On to the positives. The seat itself was comfortable, and I got a good couple of hours’ sleep en route to Taipei.
The main food dishes were as delicious as I’ve ever had in anything less than first class. The several elements of Singaporean cuisine used work very well in the air: flavoursome, umami-laden and suitable for reheating. The braised chicken was particularly delicious, and I would have had seconds of the nasi lemak. It’s a good job that Singaporeans are such foodies that no airline based at Changi would dare serve truly bad food, and that Scoot has the resources of the SATS kitchen in Singapore to draw upon. The charge of USD 3 for a 330ml bottle of water felt very steep, though.

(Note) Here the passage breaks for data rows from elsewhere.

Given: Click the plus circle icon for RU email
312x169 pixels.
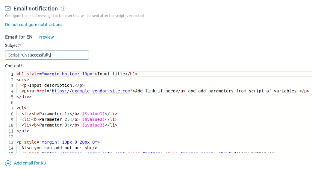Looking at the screenshot, I should [x=8, y=163].
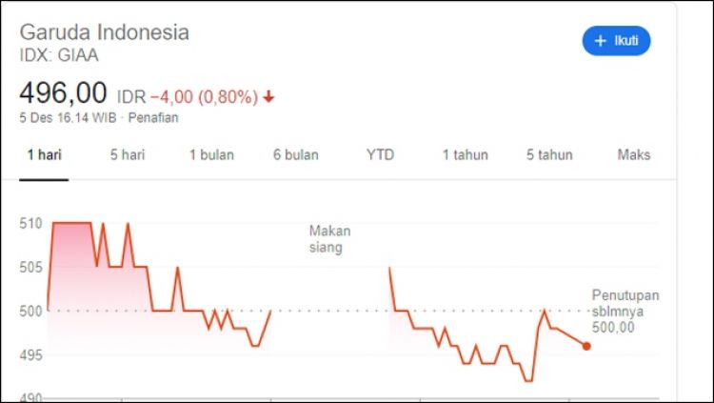Click the red endpoint dot on chart
Image resolution: width=714 pixels, height=403 pixels.
(x=586, y=346)
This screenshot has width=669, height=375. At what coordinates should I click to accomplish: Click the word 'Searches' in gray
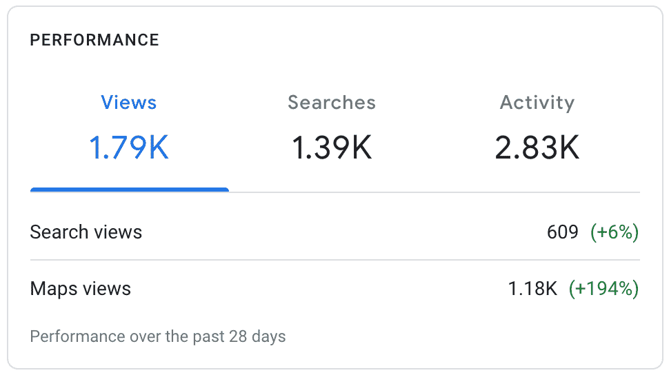click(332, 103)
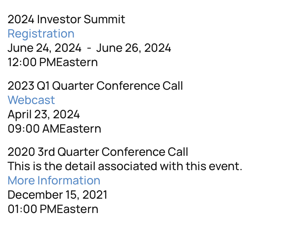Select the April 23, 2024 date
This screenshot has height=228, width=297.
[44, 114]
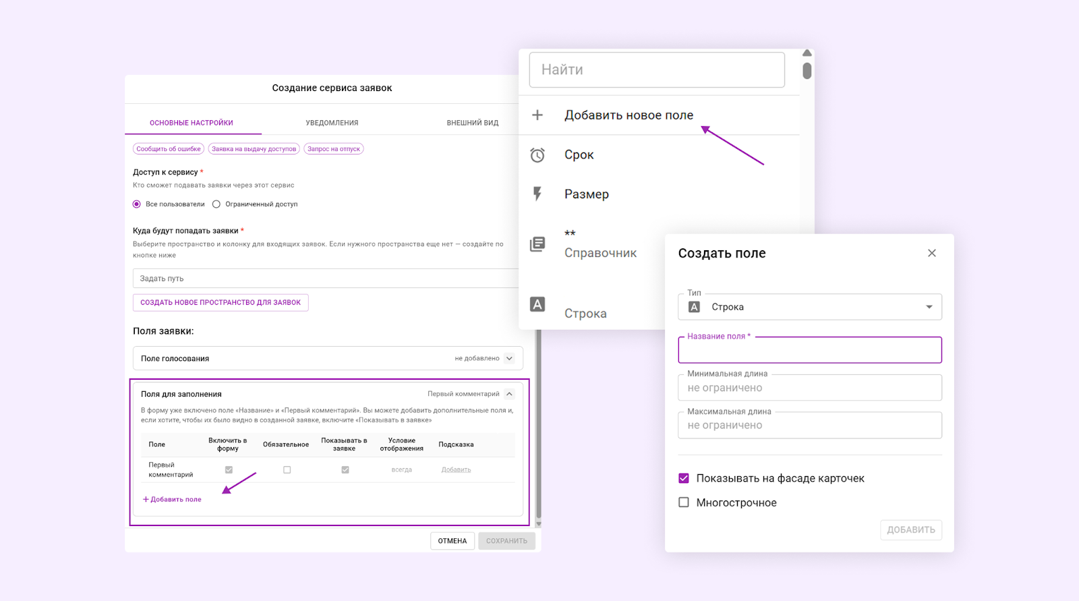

Transiting Taipei was swift and hassle-free, although the terminal was almost entirely closed save for a duty free shop that was doing a roaring trade.
The Dreamliner itself was excellent — I didn’t get the nearly-nosebleed congestion that I often do on long flights with older aircraft, and felt relatively well rested despite the interrupted night.
The bottom line: I paid the equivalent of USD 307 for one-way premium economy just three weeks before I was due to fly. If I were to book today a similar product a similar time out on Singapore Airlines, it would cost USD 1076, or USD 821 on JAL. Regular economy is not that much cheaper.
In terms of the passenger experience, similar seats for bargain basement prices is as much of a boon for Scoot’s reputation as it is a problem for the airlines offering nearly identical seats in their premium economy cabins. To what extent can legacy airlines expect to maintain their pricing position, and indeed their frequent flyer loyalty, when passengers looking for extra comfort can fly Scoot for significantly less, on brand new aircraft, with the bells and whistles that they choose? Moreover, to what extent can those holdout carriers refusing to offer premium economy do the same?